Tuesday marked an important day in Connecticut as far as health is concerned. As of Oct. 1, it has become that much harder for high school kids to buy cigarettes and other tobacco products as well as vaping products that contain nicotine. That’s because a new state law prohibits sale of those products to people under 21.

The legislation was passed earlier this year — overwhelmingly in both the House and Senate — and signed by Gov. Ned Lamont. All three of Wilton’s legislators — state Sen. Will Haskell (D-26), state Rep. Gail Lavielle (R-143) and state Rep. Tom O’Dea (R-125) — voted in favor of the bill.

Included in the state budget was a 40-percent-per-milliliter tax on electronic cigarette liquid that is pre-filled and manufacturer sealed, and a 10-percent tax on the wholesale price of all other vaping products.

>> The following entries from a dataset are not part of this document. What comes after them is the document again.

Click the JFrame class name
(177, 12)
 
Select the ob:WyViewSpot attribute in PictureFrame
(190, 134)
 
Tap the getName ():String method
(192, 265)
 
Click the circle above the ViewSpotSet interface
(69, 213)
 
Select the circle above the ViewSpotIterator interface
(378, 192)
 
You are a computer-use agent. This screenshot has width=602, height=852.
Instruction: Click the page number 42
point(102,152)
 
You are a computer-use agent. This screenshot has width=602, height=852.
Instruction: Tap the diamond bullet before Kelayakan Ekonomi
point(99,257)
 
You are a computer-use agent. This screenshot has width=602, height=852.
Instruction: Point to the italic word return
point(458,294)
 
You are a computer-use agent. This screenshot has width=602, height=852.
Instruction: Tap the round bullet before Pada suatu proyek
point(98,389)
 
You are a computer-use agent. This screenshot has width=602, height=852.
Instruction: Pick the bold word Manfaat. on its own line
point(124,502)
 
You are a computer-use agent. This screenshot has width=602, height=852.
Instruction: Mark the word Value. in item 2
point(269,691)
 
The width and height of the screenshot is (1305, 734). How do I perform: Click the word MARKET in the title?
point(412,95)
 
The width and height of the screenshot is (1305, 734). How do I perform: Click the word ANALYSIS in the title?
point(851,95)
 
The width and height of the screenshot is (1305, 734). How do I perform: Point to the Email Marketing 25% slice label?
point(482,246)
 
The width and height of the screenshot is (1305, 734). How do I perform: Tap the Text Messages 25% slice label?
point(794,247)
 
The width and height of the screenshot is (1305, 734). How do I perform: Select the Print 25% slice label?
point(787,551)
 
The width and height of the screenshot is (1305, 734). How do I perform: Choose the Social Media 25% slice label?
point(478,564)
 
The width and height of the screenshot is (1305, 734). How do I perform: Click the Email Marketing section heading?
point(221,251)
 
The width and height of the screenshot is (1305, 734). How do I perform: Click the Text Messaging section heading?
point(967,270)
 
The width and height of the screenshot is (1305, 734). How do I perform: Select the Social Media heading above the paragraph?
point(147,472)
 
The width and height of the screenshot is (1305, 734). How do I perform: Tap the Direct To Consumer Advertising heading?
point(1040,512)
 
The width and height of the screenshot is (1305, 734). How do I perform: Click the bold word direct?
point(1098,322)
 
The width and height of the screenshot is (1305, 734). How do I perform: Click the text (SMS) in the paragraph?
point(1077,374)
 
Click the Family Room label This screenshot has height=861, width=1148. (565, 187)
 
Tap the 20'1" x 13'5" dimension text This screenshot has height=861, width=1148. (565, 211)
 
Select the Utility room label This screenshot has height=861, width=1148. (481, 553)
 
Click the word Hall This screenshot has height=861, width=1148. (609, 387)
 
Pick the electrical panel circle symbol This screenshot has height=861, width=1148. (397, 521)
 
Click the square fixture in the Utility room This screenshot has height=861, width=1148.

At the heart of this is a serious effort to discourage the deadly habit of smoking cigarettes, cigars, pipes and using chewing tobacco, and the increasingly deadly use of vaping products. A study released in 2017 by the state Department of Public Health showed that vaping among high school students in Connecticut stood at 14.7 percent, but that 20.8 percent of students 18 and older partake. That is double the number of students from just two years earlier.

The study also showed that young people generally are unaware of nicotine in e-cigarettes, to which they can easily become addicted. The study also says about 95 percent of all tobacco users began before age 21.

If raising the age to purchase tobacco products mirrors what happened when states raised the legal drinking age to 21, there is hope for positive outcomes.

An article published in 2010 by the National Center for Biotechnology Information, which is part of the National Institutes of Health, indicates that when the minimum legal drinking age was raised from 18 to 21 in all 50 states by 1988, the incidence of alcohol-related driving accidents decreased dramatically.

Among fatally injured drivers ages 16 to 20, the percentage with positive blood alcohol levels declined from 61 percent in 1982 to 31 percent in 1995, a bigger decline than for older age groups. The article says that almost all studies designed to gauge the effects of raising the drinking age to 21 show reductions in drinking, problematic drinking, drinking and driving, and alcohol-related crashes among young people.

Nevertheless, many underage people still drink and young people will still find a way to acquire and use tobacco and vaping products. But it is a step and a step in the right direction. And Connecticut is not alone. Eighteen states, including New York and Massachusetts next door, have passed similar legislation.